══ Given records ══
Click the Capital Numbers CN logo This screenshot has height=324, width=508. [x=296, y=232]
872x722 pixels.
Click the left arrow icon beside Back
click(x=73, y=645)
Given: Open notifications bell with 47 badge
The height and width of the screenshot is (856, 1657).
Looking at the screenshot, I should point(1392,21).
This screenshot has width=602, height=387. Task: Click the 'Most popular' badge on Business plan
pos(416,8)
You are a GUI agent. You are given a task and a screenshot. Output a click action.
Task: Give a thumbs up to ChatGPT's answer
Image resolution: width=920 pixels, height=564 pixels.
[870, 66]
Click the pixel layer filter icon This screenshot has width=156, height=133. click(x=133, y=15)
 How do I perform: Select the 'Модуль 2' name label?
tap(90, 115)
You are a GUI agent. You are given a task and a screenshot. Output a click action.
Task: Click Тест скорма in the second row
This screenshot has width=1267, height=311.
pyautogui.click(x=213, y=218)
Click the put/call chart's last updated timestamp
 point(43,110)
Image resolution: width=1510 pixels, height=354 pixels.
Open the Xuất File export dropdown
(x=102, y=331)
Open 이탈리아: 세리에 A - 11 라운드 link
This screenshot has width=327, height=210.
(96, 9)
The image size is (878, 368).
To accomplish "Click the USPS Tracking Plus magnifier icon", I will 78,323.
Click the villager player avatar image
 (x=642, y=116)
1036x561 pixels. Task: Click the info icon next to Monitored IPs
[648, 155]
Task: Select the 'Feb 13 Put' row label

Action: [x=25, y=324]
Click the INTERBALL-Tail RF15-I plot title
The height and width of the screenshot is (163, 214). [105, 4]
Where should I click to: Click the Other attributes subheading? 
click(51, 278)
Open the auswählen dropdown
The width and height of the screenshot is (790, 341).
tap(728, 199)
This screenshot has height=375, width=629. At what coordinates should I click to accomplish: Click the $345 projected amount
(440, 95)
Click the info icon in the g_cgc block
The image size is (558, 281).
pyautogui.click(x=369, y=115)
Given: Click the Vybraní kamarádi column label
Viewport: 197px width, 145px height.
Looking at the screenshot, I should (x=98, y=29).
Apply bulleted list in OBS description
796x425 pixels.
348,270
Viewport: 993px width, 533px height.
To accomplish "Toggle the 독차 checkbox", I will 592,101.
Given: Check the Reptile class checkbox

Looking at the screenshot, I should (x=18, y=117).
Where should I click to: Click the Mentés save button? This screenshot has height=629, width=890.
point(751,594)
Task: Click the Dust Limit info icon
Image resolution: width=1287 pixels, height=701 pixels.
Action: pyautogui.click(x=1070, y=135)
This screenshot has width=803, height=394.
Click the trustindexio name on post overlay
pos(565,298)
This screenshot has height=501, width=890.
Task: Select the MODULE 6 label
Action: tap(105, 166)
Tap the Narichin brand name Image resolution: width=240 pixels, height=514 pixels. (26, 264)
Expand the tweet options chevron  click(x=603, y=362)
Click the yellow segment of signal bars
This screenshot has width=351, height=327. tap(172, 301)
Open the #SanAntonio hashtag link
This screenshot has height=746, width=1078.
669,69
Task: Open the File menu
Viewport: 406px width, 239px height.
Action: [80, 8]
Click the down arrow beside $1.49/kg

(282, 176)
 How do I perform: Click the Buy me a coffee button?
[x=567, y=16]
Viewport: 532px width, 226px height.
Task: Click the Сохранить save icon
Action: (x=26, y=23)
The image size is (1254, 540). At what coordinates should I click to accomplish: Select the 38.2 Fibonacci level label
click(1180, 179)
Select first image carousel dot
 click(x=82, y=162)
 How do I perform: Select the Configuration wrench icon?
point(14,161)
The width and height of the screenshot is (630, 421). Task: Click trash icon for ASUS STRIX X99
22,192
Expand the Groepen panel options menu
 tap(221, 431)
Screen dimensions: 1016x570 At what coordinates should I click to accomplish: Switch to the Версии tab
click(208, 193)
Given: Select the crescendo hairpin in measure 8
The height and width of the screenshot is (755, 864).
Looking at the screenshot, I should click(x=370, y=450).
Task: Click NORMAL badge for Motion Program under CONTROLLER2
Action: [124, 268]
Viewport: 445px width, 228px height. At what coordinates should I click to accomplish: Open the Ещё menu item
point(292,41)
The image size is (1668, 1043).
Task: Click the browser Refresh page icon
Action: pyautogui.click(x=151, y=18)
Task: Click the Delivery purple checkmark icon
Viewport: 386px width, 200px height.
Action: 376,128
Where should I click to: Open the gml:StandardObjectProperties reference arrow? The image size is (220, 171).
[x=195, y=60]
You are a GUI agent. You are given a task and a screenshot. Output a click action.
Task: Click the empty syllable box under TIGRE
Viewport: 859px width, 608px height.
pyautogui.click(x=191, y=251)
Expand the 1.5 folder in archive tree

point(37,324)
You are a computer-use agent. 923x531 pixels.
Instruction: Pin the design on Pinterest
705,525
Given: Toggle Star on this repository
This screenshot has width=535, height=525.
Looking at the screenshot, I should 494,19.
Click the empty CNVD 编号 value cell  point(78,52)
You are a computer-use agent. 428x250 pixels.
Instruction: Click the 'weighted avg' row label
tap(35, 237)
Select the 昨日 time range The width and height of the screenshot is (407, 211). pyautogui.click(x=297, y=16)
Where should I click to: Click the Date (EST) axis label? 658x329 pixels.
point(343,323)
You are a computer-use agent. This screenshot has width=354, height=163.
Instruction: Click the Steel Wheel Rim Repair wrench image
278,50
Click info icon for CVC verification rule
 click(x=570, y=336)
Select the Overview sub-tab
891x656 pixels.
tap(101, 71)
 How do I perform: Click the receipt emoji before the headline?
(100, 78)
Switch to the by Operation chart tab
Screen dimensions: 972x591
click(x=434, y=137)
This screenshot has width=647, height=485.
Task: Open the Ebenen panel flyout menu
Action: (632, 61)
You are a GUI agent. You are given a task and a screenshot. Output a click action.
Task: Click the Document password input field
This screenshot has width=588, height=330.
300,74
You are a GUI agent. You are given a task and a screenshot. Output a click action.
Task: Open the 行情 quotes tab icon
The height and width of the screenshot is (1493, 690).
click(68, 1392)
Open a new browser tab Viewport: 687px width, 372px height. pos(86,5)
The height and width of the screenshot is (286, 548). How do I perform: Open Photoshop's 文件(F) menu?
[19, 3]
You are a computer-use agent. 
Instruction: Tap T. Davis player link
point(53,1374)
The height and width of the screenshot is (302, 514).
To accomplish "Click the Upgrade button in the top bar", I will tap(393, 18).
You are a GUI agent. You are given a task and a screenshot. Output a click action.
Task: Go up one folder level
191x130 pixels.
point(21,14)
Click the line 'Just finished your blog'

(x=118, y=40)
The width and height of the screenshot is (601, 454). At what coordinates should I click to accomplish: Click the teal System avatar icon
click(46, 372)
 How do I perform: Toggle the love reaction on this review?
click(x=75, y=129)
═══
◆ Try it: The answer must consist of each line in the entries above that includes "empty".

◆ Exercise solution:
Task: Click the empty syllable box under TIGRE
Click the empty CNVD 编号 value cell  point(78,52)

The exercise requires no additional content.